__The request__. Can you reproduce the stretch of rows from the line containing "Image resolution: width=630" through the last row, word for word and with the pictures left out?

__Records for the task__.
-------

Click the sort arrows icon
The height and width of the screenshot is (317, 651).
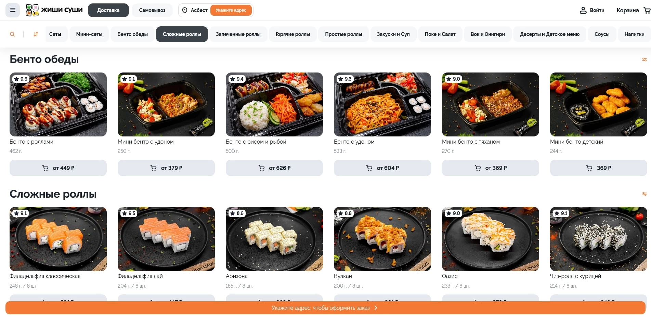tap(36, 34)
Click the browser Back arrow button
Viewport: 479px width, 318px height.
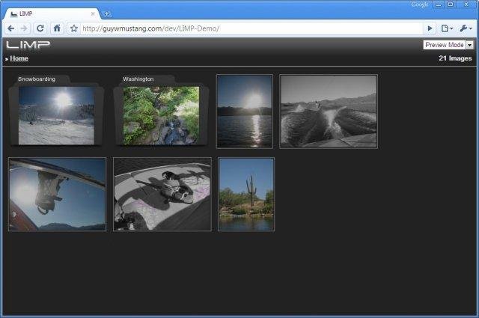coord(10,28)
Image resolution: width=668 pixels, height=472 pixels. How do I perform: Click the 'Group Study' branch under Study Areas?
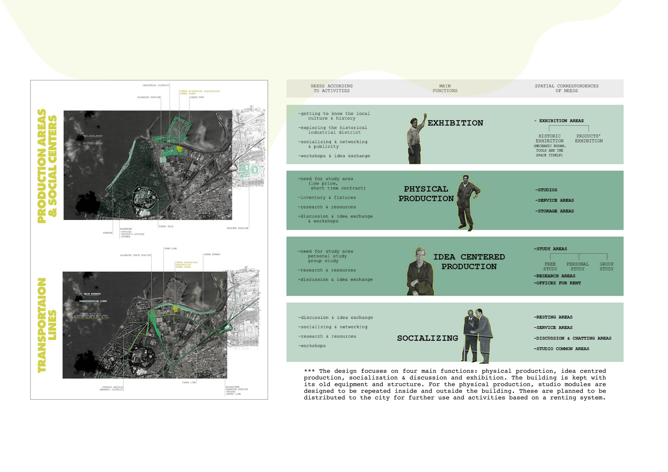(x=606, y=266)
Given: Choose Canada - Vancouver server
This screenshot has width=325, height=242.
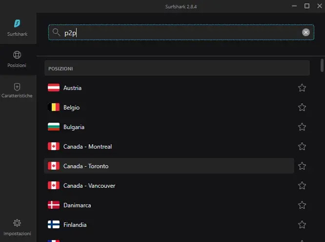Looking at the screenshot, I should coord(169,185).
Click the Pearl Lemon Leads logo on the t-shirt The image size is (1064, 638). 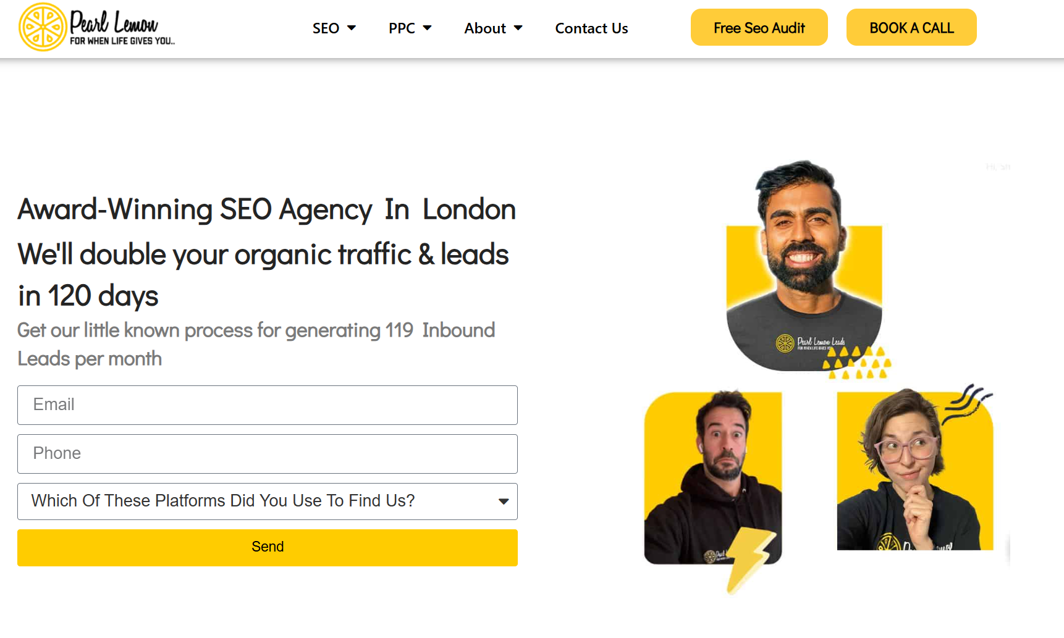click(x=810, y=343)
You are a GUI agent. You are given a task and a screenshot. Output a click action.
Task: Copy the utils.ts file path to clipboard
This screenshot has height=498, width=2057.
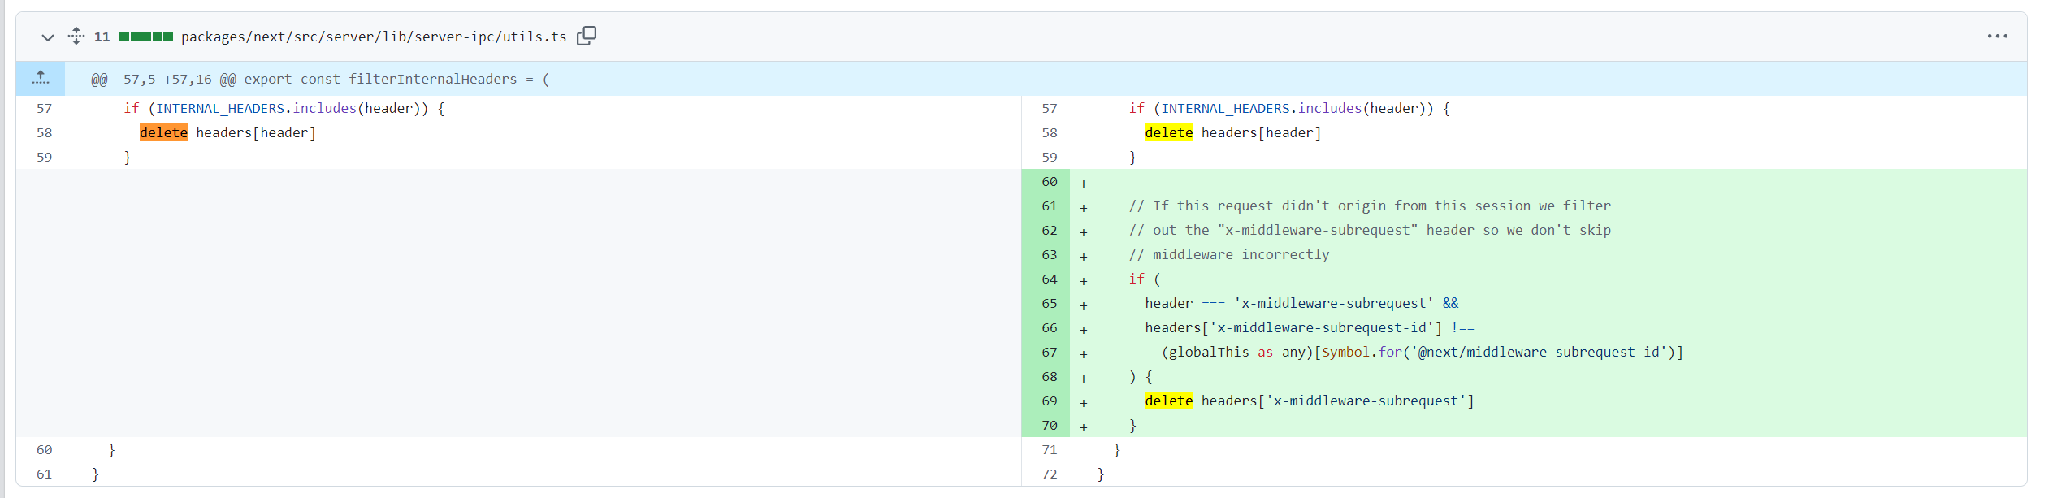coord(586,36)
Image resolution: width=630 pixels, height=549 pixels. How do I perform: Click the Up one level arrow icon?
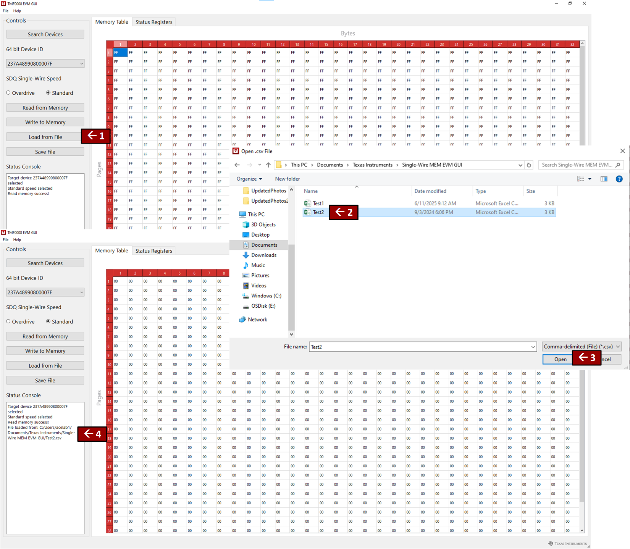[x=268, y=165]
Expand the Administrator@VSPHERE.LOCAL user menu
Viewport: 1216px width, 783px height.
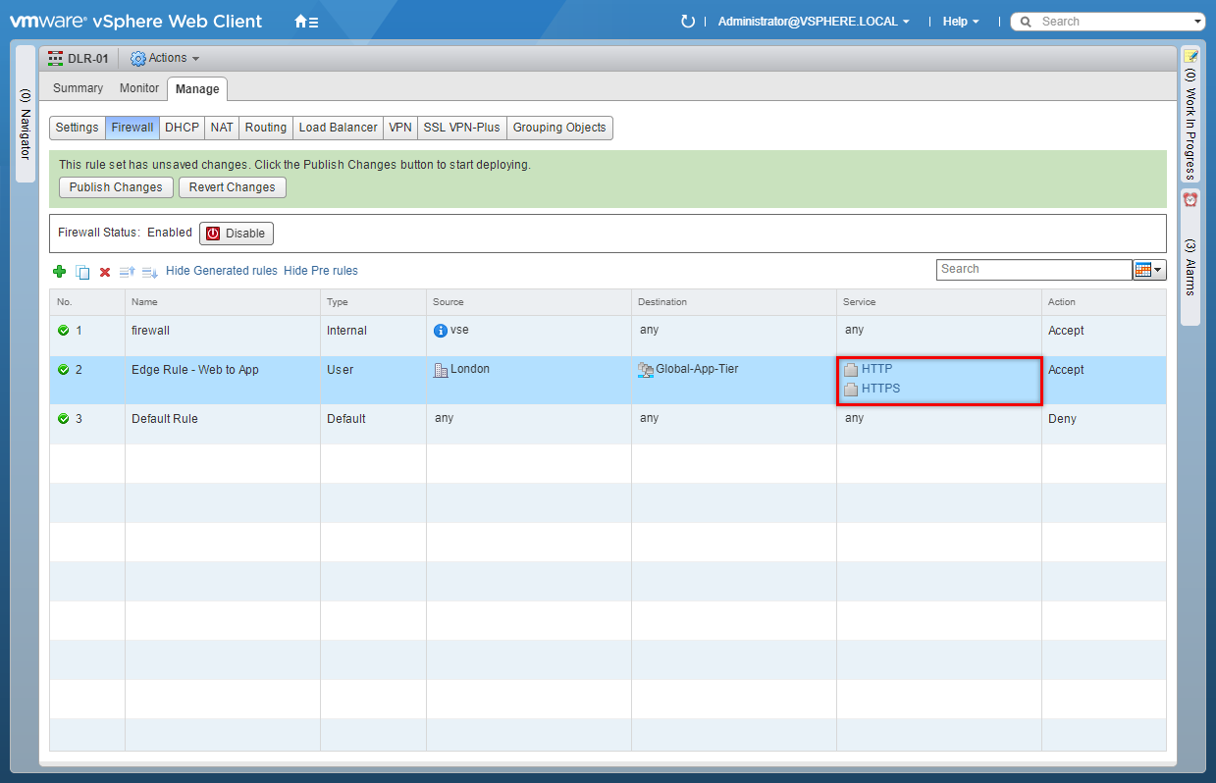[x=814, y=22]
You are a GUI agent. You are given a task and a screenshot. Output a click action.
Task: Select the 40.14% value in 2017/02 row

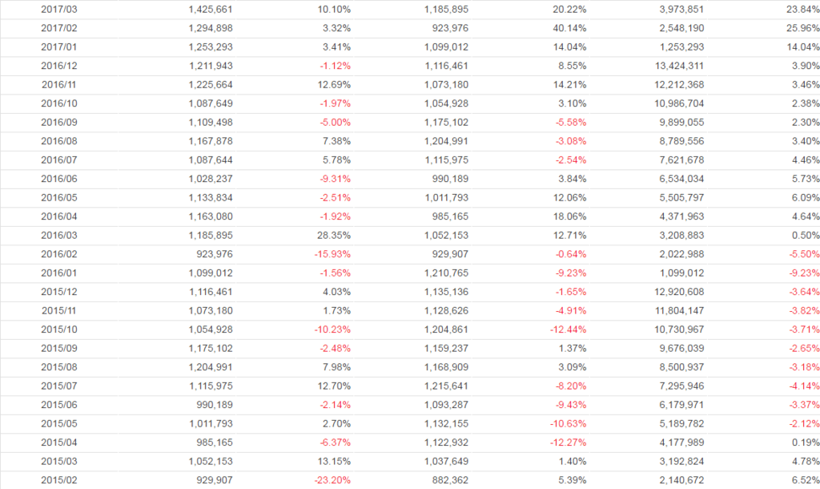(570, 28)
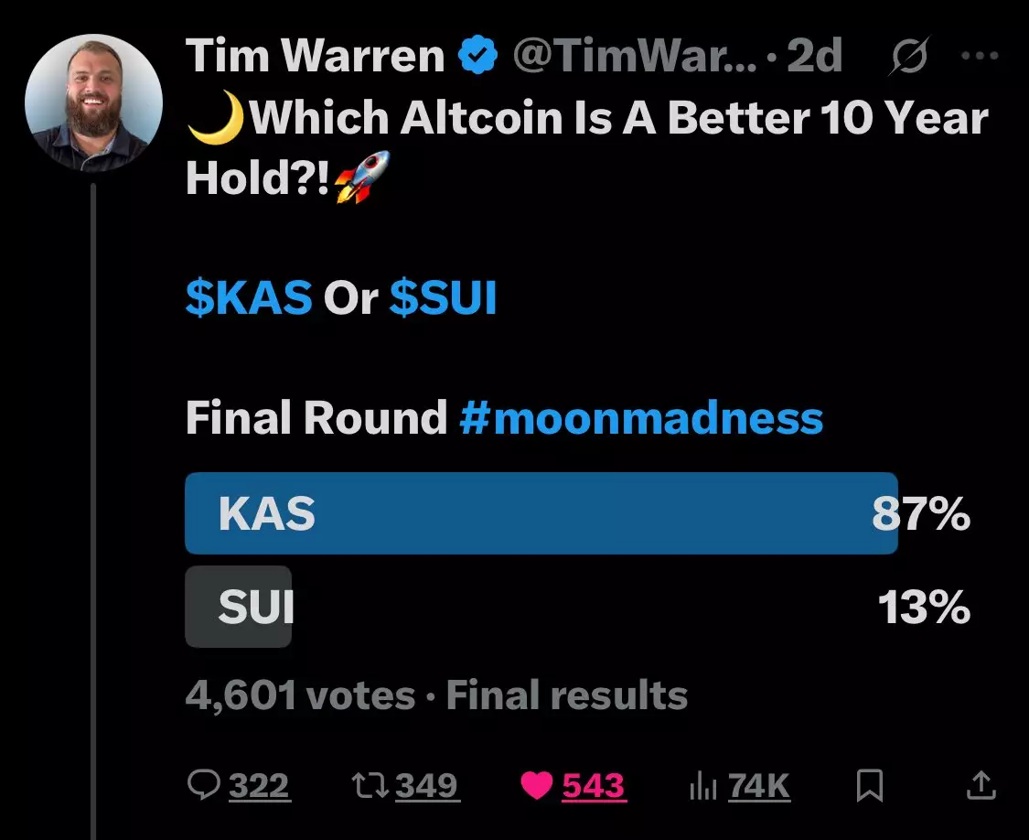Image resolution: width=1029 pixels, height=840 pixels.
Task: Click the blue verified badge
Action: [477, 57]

-------

__Task result__.
Image resolution: width=630 pixels, height=549 pixels. How do I perform: Click the Up one level arrow icon?
[x=268, y=165]
Expand the Administrator@VSPHERE.LOCAL user menu
Viewport: 1216px width, 783px height.
[x=814, y=22]
You are a GUI agent. You are given a task and a screenshot. Output a click action.
Task: Select the 40.14% value in 2017/02 row

(570, 28)
Image resolution: width=1029 pixels, height=840 pixels.
Task: Click the blue verified badge
Action: [477, 57]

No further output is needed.